++++ Page extract ++++
A shallow water marine environment for the rocks of the Drook, Freshwater Point, and St. John's Formations is inferred from features exhibited by sedimentary accumulation (package), type of lithology, and type of bedding. Less reliance is placed on grain size, ripple marks, and current bedding as all of these features can be produced either by shallow water deposition or in deep water by turbidity currents (Kuenen, 1953). A deep water environment of deposition for the Cape Cove Formation is also based on the type of lithology and the nature of bedding but with special emphasis on greywacke composition and graded bedding.
A significant feature, as mentioned above, in deciding conditions of deposition is the presence of graded bedding in the Cape Cove Formation. In fact Bailey (1936) goes so far as to say that graded bedding and cross bedding are typical of two different environments of sedimentation. Kuenen and Migliorini (1950) arrived independently at the conclusion that the most important types of graded bedding appear to have been produced by the action of turbidity currents of high density on the sea floor. One of them (Migliorini) was engaged in the investigation of graded rocks encountered in the field and the other (Kuenen) had studied artificial turbidity currents of high density in the laboratory. They suggested four possible explanations of graded bedding: Tsunami waves, slumping, mud flows, and turbidity currents of high density.
++++
Continue the passage on the depositional environments of the Drook, Freshwater Point, St. John's, and Cape Cove Formations, starting right after its final sentence.
++++ Dataset extract ++++
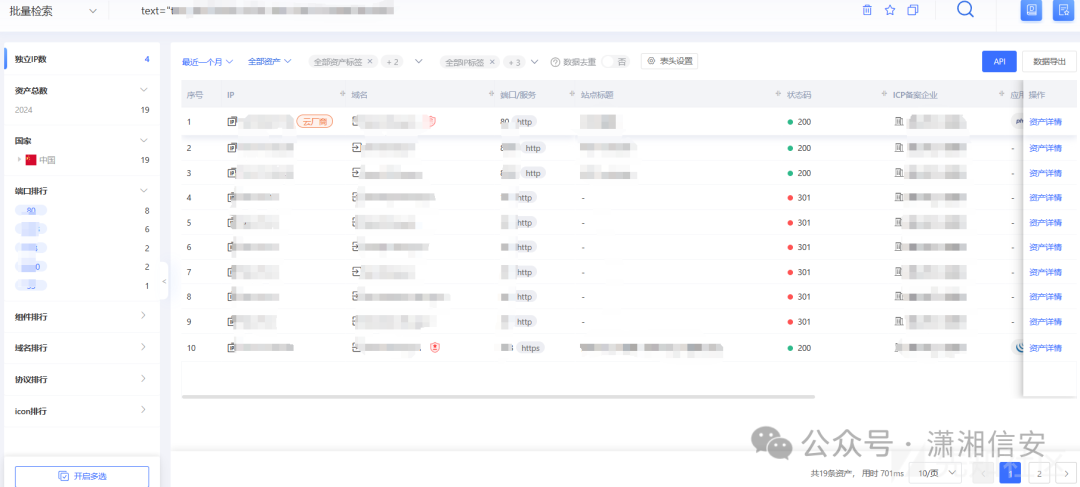Open the 最近一个月 time range dropdown
The height and width of the screenshot is (487, 1080).
coord(207,61)
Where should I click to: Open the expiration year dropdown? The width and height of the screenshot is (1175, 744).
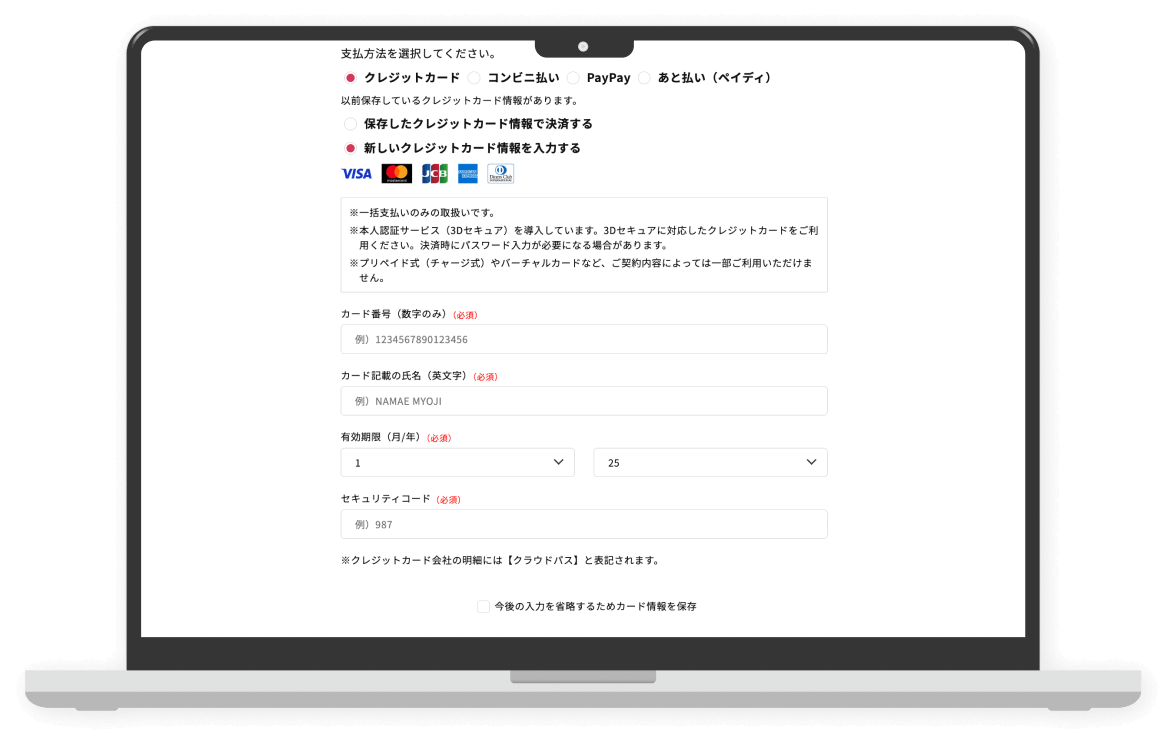coord(710,463)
++++
#### [Answer below]
The environment can also be considered in terms of tits spatial position in a sedimentary basin. Rich (1951) defined three critical environments in a sedimentary basin: UNDA, the region of a basin above the wave base; CLINO, the sloping surface extending from wave base down to the generally flat water body called FONDO environment. Rocks of the Drook, Freshwater Point and St. John's Formations were deposited in an environment similar to an UNDA environment. All the features typical of a CLINO environment can be recognized on or inferred from the rocks of the Cape Cove Formation; these include a slightly inclined surface of clino form having freedom from wave caused disturbances of the water, prevailing muddiness, great and often repeated variation in sediment supply, deposition dominantly from suspension, density currents periodically flowing down the slope, gravity sliding and/or intra or interstratal flowage. Based on these and some other criteria mentioned earlier, the sedimentary history of the rock sequence is narrated in the following pages.
The sedimentation of the Conception Group in the Biscay Bay-cape Race area presumably started in isolated basins bounded by volcanic rocks of the earlier Harbour Main Group. Such isolated basins are envisaged by McCartney (1967) in the case of the sediments which he included in the Harbour Main Group and described as practically indistinguishable from the Conception sediments. The sediments assigned to the Harbour Main Group are possibly the beginnings of Conception Group deposition and locally the underlying volcanic rocks and Conception Group rocks are interbedded in the contact zones. Subsequently these isolated basins probably joined to form a shallow water marine environment characteristic of lower Conception times.
The percentage of precipitated silica in cherts of the Drook Formation is now known, but this 2500 ft. thick siliceous deposit is believed to have been laid down in shallow water conditions. Moreover, the occurrence of limestone in the lower part of the Conception Group is reported from Whitbourne map-area (McCartney, 1967) and ellipsoidal nodules of calcareous sandstone occur also locally in the map-area. These lithological considerations together with mega wave ripples and the type of bedding indicate shallow water conditions. Furthermore, deposition of the rocks of the Drook Formation took place probably under more stable tectonic conditions than those which accompanied deposition of the younger units of the group. This conclusion is based on the fine grained and thinly laminated character of lithology which is present almost throughout the formation.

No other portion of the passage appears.